En un marco de referencia tan ambiguo se espera de los dirigentes políticos inteligencia y prudencia. En su guerra comercial con China, Trump optó por utilizar la causa de Taiwán aumentando las ventas de armamento. Esto irritó, como era previsible, a los dirigentes comunistas. Para ellos resultaba evidente, y así lo han repetido, que Estados Unidos estaba abandonando el principio de «una sola China». Biden, eterno metepatas, ha afirmado en más de una ocasión que Estados Unidos entraría en guerra si Taiwán fuera atacado. Afirmaciones seguidas de desmentidos, matizaciones y aclaraciones de sus diplomáticos. El viaje de Pelosi ha logrado algo difícil de superar. Ha puesto en evidencia la debilidad política de su presidente en la región más delicada del planeta, realizando un viaje de alto calado en contra de su voluntad. Ha irritado a sus aliados en la región, y fuera de ella, porque echar leña al fuego no suele ser la mejor manera de controlarlo. Los Estados afines, que no aliados, en el Indo-Pacífico ven con horror cómo se radicaliza la situación de manera tan artificial como irresponsable, aumentando sus dudas sobre la fiabilidad del liderazgo norteamericano. Ellos están allí, tienen que convivir con China, China es su principal socio comercial, China es su principal amenaza…, pero así no se gestiona una situación tan delicada.

La República Popular ha reaccionado como se esperaba, con una formidable demostración de fuerza. No estaba en su agenda. Como todos nosotros, la China continental tiene problemas demasiado serios en casa como para querer abrir nuevos flancos. Sin embargo, si se cuestionan los principios fundamentales sobre los que se ha construido la relación, y de hecho se están cuestionando, es perfectamente comprensible su reacción.

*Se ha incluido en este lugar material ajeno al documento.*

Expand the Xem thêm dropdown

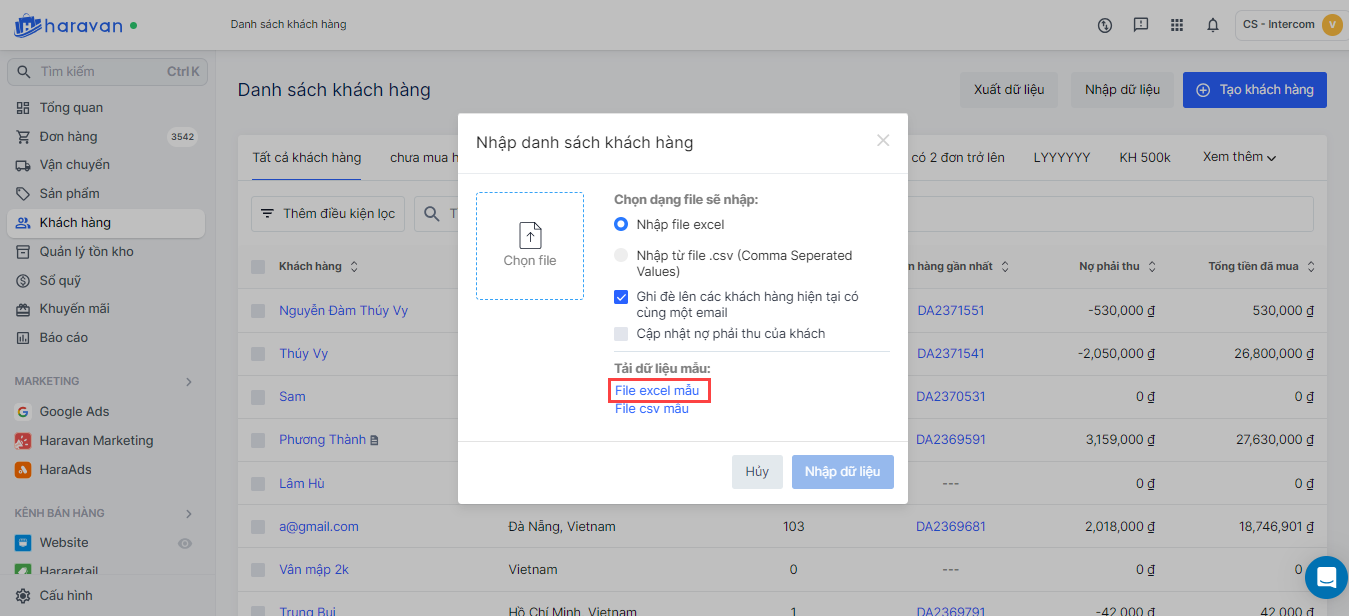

Si el futuro de Taiwán continúa pasando por una sucesión de bravuconerías, los taiwaneses lo pasarán muy mal. No se trata de levantar la voz, ni mucho menos de amenazar, sino de actuar con inteligencia y prudencia, como hicimos durante décadas. El Kuomintang perdió la guerra, la isla de Formosa es China y nosotros hemos reconocido que la representación de China corresponde a la República Popular, por mucho que nos disguste a algunos. Trabajemos por el entendimiento y una relaciones culturales y comerciales más intensas entre las dos orillas del canal, porque cualquier otra vía sólo puede tener consecuencias desastrosas.